* Directions for this task
Could you carry on the post about self-publishing beyond Amazon, starting right after its final sentence?

* Text
Friday, January 11, 2013

How to Leave a Nicely Walled Garden - Through the Cracks...


  1. Beating Amazon at their own Game (or: how to game Amazon...)

    Studies show that Amazon isn't what it used to be. Statistics are doing their usual song-and-dance, but tell that the big box giant may be around (or even below) 50% at this point, down from their peak of 90% just a few years back. Might be time to leave the walled garden...
    1. If the path be beautiful....
    2. With all the hype out there from and about Amazon, there are some facts about self-publishing and the potential for success on Amazon that you should know.
      Main point is that there are other players in the market these days, and Amazon has eroded from their peak of 90% just a few years back. They've reportedly declined to around 50% (which is just educated estimates.)
    3. And this author is apparently the only one outside the industry which put all this together, except for Mark Coker, who is more privy to Smashword's analytics than any of Amazon's - and is usually dissed for having a vested interest.
      But you may want to check into a 1,000+ writer study undertaken to sort out what the best writers did, compared to the rest:
    4. Your trick as a writer is to get into that reported 10% of the writers who make 75% of the income possible - the short head.
    5. While this next one points out an additional survey, it does emphasize that these surveys were also non-definitive. They were self-selective, as even Taleist admits:
      "For a start, no one knows what the total population of self-publishers look like so we can’t know for sure how closely our sample of 1,007 respondents represents that community. It seems likely that with a sample this size we will have good representation but do the experiences of our respondents match yours? Where are the differences? What do you agree with? What did you disagree with? What else would you like to know?"
      And further:
      "Also, as Nate Hoffelder of The Digital Reader points out, the survey needs to be considered in context: "The thing is, no matter how little those authors made while self-publishing their ebooks, on average they are almost certainly better off than if they did not have the option of self-publishing." Survey results support this: only 5% of respondents said that they considered themselves unsuccessful, regardless of how much they earned--reminding us that "success" is about much more than money."
    6. You'll find that the "top earners" had achieved a tipping point that took them over the top. So they could actually afford to write instead of marketing all the time. They attracted and maintained an audience which would buy just about anything they wrote, just as fast as they could churn it out. 
    7. Here's the first of the Taleist videos, so you can check these out for yourself:
    8. 1. Introduction - Taleist Self-Publishing Survey
    9. All this said, this survey also deals heavily with Fiction. There is no comparative to say that non-fiction runs by the exact same rules. Certainly, if you have 2 non-fiction books, the one with the lower price may win out, given similar titles, covers, and descriptions. But far more likely is the "Google-effect", where a non-fiction book can be more easily and more tightly SEO'd to a particular keyword and traffic driven directly to a page which gives far more information about it before you hit the Amazon (or other distributor) checkout. The reader is already pre-sold, and then meets an excellent price point. Since these books can hit a peak of selling, then this would "end around" Amazon's algorithms.

* Data excerpts
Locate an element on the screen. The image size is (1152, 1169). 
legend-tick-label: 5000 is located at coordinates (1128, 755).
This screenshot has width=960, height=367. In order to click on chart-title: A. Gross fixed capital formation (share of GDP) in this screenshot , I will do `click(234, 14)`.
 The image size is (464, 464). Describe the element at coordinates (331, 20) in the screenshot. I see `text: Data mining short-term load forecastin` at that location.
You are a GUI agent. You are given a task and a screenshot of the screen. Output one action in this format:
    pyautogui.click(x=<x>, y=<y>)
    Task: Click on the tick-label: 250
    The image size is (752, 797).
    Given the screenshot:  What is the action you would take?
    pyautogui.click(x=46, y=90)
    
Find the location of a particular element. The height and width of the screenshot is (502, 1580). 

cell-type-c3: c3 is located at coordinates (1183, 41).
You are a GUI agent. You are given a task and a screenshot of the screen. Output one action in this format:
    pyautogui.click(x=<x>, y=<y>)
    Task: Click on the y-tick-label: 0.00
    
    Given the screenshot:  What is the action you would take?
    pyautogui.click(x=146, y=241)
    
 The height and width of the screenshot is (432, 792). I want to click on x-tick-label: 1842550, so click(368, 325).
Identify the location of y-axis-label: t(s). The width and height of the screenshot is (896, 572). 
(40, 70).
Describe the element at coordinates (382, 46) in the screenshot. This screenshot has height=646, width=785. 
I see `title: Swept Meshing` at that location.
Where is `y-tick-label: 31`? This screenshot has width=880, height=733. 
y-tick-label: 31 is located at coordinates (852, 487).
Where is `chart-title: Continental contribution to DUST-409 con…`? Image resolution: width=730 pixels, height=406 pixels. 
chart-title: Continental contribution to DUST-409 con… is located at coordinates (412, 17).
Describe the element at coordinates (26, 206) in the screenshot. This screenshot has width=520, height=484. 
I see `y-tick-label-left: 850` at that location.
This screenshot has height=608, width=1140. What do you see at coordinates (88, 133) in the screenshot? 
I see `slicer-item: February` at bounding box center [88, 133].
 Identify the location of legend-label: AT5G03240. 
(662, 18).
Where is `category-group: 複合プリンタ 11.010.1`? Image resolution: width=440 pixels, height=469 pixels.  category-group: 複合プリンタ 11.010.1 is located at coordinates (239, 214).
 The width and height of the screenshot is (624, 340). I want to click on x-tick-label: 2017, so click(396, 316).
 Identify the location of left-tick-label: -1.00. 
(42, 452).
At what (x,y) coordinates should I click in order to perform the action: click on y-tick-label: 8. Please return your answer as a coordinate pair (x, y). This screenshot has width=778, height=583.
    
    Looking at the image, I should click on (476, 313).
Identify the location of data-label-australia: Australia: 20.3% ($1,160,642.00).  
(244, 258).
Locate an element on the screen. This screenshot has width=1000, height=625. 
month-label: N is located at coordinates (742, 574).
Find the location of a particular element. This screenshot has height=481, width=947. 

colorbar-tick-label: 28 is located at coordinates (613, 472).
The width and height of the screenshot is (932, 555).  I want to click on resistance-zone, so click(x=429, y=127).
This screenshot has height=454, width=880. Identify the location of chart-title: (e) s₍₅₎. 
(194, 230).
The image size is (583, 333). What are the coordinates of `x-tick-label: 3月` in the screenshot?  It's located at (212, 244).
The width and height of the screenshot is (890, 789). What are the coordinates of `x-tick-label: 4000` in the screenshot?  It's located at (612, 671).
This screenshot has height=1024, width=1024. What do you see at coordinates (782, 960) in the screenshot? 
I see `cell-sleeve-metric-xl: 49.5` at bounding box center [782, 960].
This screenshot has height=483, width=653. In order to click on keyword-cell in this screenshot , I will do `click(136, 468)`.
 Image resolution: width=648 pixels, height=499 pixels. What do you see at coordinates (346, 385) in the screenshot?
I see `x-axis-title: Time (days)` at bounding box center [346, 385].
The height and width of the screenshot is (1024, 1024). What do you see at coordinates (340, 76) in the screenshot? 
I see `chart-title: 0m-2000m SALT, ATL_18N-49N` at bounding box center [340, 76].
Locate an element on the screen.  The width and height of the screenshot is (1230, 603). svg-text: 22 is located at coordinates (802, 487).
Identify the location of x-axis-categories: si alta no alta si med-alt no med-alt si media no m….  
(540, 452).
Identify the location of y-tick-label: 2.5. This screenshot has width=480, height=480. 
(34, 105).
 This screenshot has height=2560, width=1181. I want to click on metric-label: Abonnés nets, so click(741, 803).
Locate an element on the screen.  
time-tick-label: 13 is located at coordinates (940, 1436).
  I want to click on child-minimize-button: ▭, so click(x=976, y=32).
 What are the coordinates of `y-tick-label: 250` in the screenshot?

* Result
      Speaking of which - there's evidence that the much vaunted review-system and "also-bought" recommendations are getting rickety and wheezing more these days, as they are adjusted from experience with the everpresent gaming. 
      First, an overview:
    10. This then leads to the cracks. Upshot of this is: the easy days of building huge readerships from low-price points is mostly over - at least on Amazon.
      "Select isn’t the money-printing machine it once was. To sell many books, you’ll have to do more with it than “set book free, sit on couch, drink fruity drink.” You need to have a secondary strategy to make your book visible after your free run’s over, or use your free run to specifically generate visibility for your other books."
      The algorithms were changed in May 2012 so that there was more emphasis on overall income the book was producing.  Which essentially dooms the Locke formula.
      That said, anecdotal evidence says that Amazon might have shot themselves in the foot with this. Supported by the rush for "free" Kindle books, and comparisons with Smashwords' analysis that the best price points are between 2.99 and 5.99. Amazon's pricing is: the higher the better, weighed against sales.
    11. More about how the reviews are warping the Amazon algorithm. 
    12. However, while people do trust the reviews more than not, academic reviews are given no more credence than anyone else.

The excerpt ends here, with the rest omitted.